La marca se vendía por miles de unidades mensuales y llegó a patrocinar a un piloto de motociclismo, se llegó a publicitar en anuncios en los que aparecía el piloto con un reloj de aquella marca, podíamos decir que aquel joven había llevado la marca desde un papel el registro de la propiedad mercantil hasta ser una marca popular en esa época.
Todos los meses de enero el director recibía un presupuesto de lo que costaría su división para ese año, el número con los beneficios del año anterior sobre el que se basaba una subida salarial porcentual para toda la división y el 5% para utilizar en marketing y publicidad, pudiendo invertir el mismo según su criterio. Todos sabíamos nuestra parcela exacta y la trabajábamos ofreciendo aquellos resultados que nos permitiesen nuevas subidas de ingresos.
Una mañana nuestro director de marca tomó el puente aéreo Barcelona-Madrid para reunirnos en las instalaciones que la empresa tenía en la Gran Vía de Madrid y nos contó que le despedían, ¿por qué? preguntamos todos, porque tengo 58 años contestó. No lo entendíamos y por supuesto no lo compartíamos, éramos un equipo estable que había logrado vender más cada año, de hecho el equipo cada año crecía con algún miembro más debido al aumento de puntos de venta, pero el presidente del grupo le dijo que su formación era obsoleta, puedo asegurar que su capacidad de gestionar y dirigir era esplendida y los resultados lo demostraban. Su formación era la normal para ese puesto treinta años atrás, posiblemente lo que logró se debió más a la experiencia acumulada que a lo que aprendió cuando se formó. La empresa lo sustituyó por una persona joven que se había licenciado en diversos campos, había completado su formación con un Master en Marketing cursado en Nueva York.
La argumentación de la empresa era que aunque el viejo director daba beneficios medios del 25% anual, el nuevo con su formación de última generación los llevaría al 35% o más. El nuevo director todavía no había conocido personalmente a todo su equipo y ya había remitido una circular bajando el sueldo a todos un 30% y recortando las comisiones cinco puntos. La primera y única vez que me acompañó para ser presentado a nuestros clientes les advertía que si sus compras no mejoraban un 10% dejaría de suministrarles la marca y se la ofrecería a la competencia. Los clientes reaccionaban con un amplio abanico de gestos que iban desde la incredulidad hasta la indignación. Al equipo de ventas le sustituyó los objetivos que ya eran altos pero viables por unos objetivos cercanos a la utopía. El estrés por llegar al objetivo a costa de todo y las preocupaciones por el miedo a ser despedido si no se alcanzaba la producción me estaba matando poco a poco y me estaban haciendo vivir en la situación de angustia que, supuestamente, debería no existir al tener trabajo. Úlceras, dolores de cabeza, insomnio, estado de mal humor e irritabilidad permanente era mi nueva nómina.

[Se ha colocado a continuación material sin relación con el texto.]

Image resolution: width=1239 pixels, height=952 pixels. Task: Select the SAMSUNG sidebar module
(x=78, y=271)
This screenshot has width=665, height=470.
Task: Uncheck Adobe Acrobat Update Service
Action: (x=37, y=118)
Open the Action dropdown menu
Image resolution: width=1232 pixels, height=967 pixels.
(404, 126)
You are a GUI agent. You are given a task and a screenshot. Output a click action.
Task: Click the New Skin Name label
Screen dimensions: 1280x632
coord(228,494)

Una de esas noches de ansiedad e insomnio vino a mi mente la imagen del antiguo director quien tras entregar lo mejor de su vida a un trabajo que le mantenía tres de cada cuatro semanas a cientos de kilómetros de su familia vio como su vida se desmoronaba a los 58, en una sociedad que le consideraba obsoleto y con unos hijos que habían crecido sin apenas verle. Aquel hombre conocía mejor a sus vendedores que a sus hijos. Entonces entendí que lo que debía aprender no era a estar en pie, sino a saber levantarme cada vez que me cayese. Debía aprender a volver a empezar de cero cada día si era necesario. Debía aprender a saber vivir y a saber perder porque eso también te enseña a ganar. Pero también aprendí que debía prepararme y formarme constantemente para desarrollar mi trabajo de forma eficaz, de forma que lo aprendido entre en sinergia con la actividad que esté desarrollando en ese momento y la actividad que desarrolle me obligue a ampliar mis conocimientos formativos y sobre todo aprendí que, al igual que el dinero no da la felicidad pero ayuda a vivir mejor, la formación no me aseguraría un trabajo pero me ayudaría a sentirme seguro y a no depender de las decisiones de terceros en entrevistas de trabajo para salir adelante.

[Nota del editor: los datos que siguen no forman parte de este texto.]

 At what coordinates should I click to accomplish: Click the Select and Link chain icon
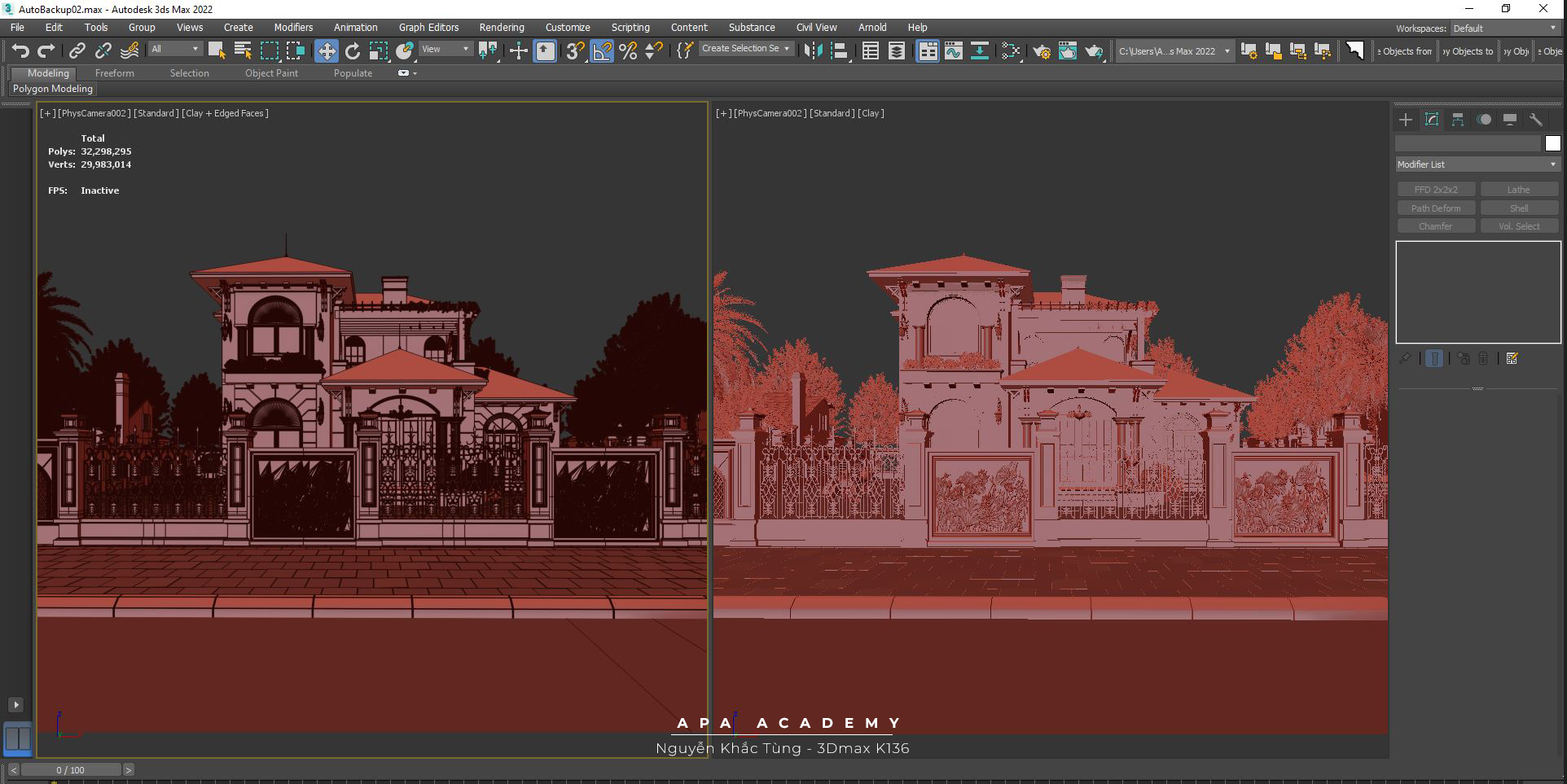pyautogui.click(x=77, y=51)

Unos años después me encontré a mi antiguo director en una feria del sector en Ifema con un stand de su propia marca y me contó que tras meses de malos tratos a su autoestima por parte de diversas empresas que, o bien le querían contratar para que hiciese milagros en un año repitiendo lo que en su anterior empresa se llevó 30, o bien ignoraban su experiencia en pro de titulaciones que ni siquiera existían cuando él estudió. En una de esas entrevistas la persona con la que estaba reunido llevaba un reloj de su antigua marca, un modelo que al verlo despertó en él el espíritu de volver a empezar y al salir, se fue al registro de la propiedad mercantil a registrar su propia marca para volver a empezar. La marca irrumpió con fuerza y se posicionó bien, mientras que la de nuestra antigua empresa estaba prácticamente desaparecida y relegada de joyerías a bazares.
Todos hemos visto este tipo de historias laborales alguna vez y seguro que alguna vez hemos estado en el papel de alguno de sus personajes, bien sea como jefe o como empleado. No permita que conseguir dinero le robe las cosas que el dinero no podrá volver a comprar, lo mejor de la vida casi siempre es gratis, aunque tal vez nos lo deberían cobrar para que aprendamos a apreciarlo. No espero que coincida conmigo, solo espero que este artículo le sirva de detonante para reflexionar sobre hasta dónde preocuparse, porque la preocupación no tiene límites propios.
” lo mejor de la vida casi siempre es gratis”
Llevo tiempo pensandolo y aplicandolo.